En 2006, que Jean-Marc Fournier entrevoit comme «l'année de l'éducation», une grande bataille sera menée avec toutes les provinces auprès d'Ottawa afin de réclamer un retour des transferts fédéraux à leur niveau de 1994, ce qui représente un objectif de plus de quatre milliards de dollars. Farouche partisan de ce «voyage vers le règlement du déséquilibre fiscal», avec tout le réseau de l'enseignement supérieur, le ministre mise non seulement sur le sommet de la fin février, organisé par le Conseil de la fédération, mais aussi sur le prochain budget du gouvernement Harper.

«J'ai l'intention que le prochain budget fédéral puisse apporter une réponse, ou une partie de réponse, une direction, à cette question [des transferts]», a-t-il indiqué, y voyant une occasion pour «ce gouvernement minoritaire de montrer qu'il est sérieux».
2 commentaires
  • Marc St-Pierre - Inscrit 2 février 2006 10 h 32

    Le bulletin: une décision locale

    Les commentaires de M. Fournier sur le bulletin risquent de faire jaser...encore. D'ailleurs, ce matin, les bulletins étaient à la une de La Presse. Les bulletins avant Gomery et les déboires de Théo, du jamais vu !!! Et chaque fois, c'est pareil: Lucien Bouchard avait dit à Paul Arcand, à une heure de grande écoute, préférer les notes, et ça avait soulevé une tempête.

    Je désire simplement rappeler que rien dans la Loi sur l'Instruction publique ou dans le Régime pédagogique n'empêche une école de choisir la notation numérique. Car la question est là: le format du bulletin est de "juridiction" locale. Cela fait partie de ce qu'on appelle la "politique sur les normes et modalités d'évaluation" qui est approuvée par la direction de l'école, sur proposition de ses enseignants. C'est un choix d'école, ce n'est même pas un choix de commission scolaire. Cela fait partie des pouvoirs qui ont été décentralisés, dans le cadre de la réforme. La seule incursion récente du ministère là-dedans, et le ministre l'a rapporté dans ses propos, c'est l'obligation de la notation numérique au 2e cycle du secondaire. Le Régime pédagogique ne prescrit qu'un contenu obligatoire pour les bulletins, c'est-à-dire quelles informations on doit y retrouver (le nom de l'élève, celui des répondants, les matières, les journées d'absence, etc..., il n'en prescrit pas la forme. Il y a même eu des assouplissements quant à la fréquence.

    On ne fait pas toujours la part des choses là-dedans. C'est comme pour les approches pédagogiques et les méthodes d'enseignement: le choix est fait par les enseignants. C'est un droit que leur confère la loi elle-même.

    Il en va des notes et des méthodes comme du reste: entre le droit et l'exercice de ce droit, il y des écarts, mais qui s'expliquent. Mais ce sera une autre histoire, un autre jour !

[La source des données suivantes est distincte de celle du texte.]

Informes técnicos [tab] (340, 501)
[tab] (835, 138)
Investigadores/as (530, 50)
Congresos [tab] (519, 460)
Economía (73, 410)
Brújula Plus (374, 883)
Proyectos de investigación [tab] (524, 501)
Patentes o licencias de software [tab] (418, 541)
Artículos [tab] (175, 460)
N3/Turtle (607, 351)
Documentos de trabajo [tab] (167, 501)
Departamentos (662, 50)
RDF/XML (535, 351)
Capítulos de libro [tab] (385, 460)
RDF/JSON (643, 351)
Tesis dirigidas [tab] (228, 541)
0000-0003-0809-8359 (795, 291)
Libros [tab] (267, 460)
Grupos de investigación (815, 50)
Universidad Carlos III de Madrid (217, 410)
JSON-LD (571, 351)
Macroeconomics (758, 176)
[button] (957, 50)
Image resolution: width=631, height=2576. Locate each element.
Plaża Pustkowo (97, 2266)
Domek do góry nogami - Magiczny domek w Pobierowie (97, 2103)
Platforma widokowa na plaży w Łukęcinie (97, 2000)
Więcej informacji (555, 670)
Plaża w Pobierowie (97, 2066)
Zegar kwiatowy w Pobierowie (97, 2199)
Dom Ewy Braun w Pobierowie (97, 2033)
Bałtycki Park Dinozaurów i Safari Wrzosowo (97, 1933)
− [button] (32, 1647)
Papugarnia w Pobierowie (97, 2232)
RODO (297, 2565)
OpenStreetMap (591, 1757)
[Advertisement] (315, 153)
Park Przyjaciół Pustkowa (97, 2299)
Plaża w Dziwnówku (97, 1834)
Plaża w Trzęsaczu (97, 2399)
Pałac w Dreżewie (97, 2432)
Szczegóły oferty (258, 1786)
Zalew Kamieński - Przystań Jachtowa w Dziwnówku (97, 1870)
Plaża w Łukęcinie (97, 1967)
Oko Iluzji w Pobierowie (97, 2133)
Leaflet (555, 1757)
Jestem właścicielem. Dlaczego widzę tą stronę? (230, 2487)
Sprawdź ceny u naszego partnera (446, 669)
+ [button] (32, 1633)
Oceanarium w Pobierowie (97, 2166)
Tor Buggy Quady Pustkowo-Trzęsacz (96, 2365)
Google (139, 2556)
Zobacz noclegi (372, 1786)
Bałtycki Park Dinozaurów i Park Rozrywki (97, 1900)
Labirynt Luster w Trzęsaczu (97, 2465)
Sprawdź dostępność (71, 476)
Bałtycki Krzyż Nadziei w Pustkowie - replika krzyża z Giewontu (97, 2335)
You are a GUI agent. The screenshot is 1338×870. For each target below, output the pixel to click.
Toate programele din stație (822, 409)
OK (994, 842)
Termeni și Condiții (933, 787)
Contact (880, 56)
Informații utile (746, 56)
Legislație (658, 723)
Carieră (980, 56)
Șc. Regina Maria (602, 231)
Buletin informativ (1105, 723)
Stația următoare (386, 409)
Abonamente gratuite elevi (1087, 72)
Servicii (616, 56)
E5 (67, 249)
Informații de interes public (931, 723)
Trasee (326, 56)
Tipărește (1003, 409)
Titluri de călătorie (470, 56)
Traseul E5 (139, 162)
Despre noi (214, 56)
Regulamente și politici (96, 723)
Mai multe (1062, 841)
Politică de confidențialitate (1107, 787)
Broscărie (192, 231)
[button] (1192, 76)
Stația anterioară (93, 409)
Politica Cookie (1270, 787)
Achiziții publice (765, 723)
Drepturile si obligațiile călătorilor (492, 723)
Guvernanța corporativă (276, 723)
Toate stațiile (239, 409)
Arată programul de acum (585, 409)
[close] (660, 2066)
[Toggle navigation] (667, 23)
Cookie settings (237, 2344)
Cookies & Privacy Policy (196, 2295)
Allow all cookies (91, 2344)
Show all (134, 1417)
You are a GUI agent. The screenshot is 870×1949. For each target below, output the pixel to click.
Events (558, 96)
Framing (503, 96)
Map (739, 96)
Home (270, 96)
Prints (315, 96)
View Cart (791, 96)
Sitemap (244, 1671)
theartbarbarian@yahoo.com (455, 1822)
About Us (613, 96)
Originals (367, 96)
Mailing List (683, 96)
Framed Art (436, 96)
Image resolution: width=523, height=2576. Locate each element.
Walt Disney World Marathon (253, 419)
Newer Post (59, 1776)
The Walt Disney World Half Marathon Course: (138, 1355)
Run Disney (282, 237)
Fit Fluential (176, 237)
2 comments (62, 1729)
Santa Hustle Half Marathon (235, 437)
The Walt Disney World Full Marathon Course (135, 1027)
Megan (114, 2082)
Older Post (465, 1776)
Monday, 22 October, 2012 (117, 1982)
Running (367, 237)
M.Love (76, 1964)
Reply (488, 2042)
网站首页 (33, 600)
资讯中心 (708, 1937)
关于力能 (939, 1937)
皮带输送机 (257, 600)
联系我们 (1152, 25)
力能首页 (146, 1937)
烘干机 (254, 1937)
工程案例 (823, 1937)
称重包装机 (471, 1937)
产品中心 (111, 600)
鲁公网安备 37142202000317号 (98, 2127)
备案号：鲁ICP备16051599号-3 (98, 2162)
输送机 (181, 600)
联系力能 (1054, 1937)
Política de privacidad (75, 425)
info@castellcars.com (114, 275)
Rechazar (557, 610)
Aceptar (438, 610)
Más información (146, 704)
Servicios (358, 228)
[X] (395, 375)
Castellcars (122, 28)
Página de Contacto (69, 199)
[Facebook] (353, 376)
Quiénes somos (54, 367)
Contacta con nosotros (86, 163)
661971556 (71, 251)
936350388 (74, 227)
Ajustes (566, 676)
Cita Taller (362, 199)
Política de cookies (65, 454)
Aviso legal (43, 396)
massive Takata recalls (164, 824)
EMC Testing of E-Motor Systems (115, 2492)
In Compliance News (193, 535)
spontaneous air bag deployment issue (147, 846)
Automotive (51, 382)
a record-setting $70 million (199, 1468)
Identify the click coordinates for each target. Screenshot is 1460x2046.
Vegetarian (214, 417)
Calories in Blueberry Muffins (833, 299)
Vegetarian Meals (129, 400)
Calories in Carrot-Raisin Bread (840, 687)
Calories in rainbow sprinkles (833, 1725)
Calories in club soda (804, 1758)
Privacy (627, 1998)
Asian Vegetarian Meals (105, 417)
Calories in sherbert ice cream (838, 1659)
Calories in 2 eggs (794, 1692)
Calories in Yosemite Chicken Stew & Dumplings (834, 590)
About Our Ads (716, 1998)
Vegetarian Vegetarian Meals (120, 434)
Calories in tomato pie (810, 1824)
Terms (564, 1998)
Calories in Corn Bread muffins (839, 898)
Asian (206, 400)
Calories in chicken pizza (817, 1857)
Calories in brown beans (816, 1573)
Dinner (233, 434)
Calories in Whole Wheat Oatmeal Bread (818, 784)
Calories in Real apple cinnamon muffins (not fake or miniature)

  • FARID KODSI - Inscrit 5 février 2006 18 h 39

    Le choix des enseignants - de nature syndicale

    J'ai déjà enseigné à Montréal et je sais pertinemment que le choix des enseignants n'a jamais été centré sur le bien de l'enfant et des parents mais bien plus sur les droits des professeurs en se conformant à la lettre aux directives de leur syndicat, rejetant du revers de la main toute politique venant du ministère, se réfugiant le plus souvent aux besoins du milieu, de la communauté et aux décisions au niveau local pour fragmenter autant que possible les décisions gouvernementales et régner en maître au sein de leur petite collectivité de quartier et ils osent encore berner la population du Québec avec une solidarité absurde. Il est grand temps de se débarrasser de cette vieille mentalité de baby boomer des années 70, la nouvelle génération en a marre de cette machination syndicale malsaine.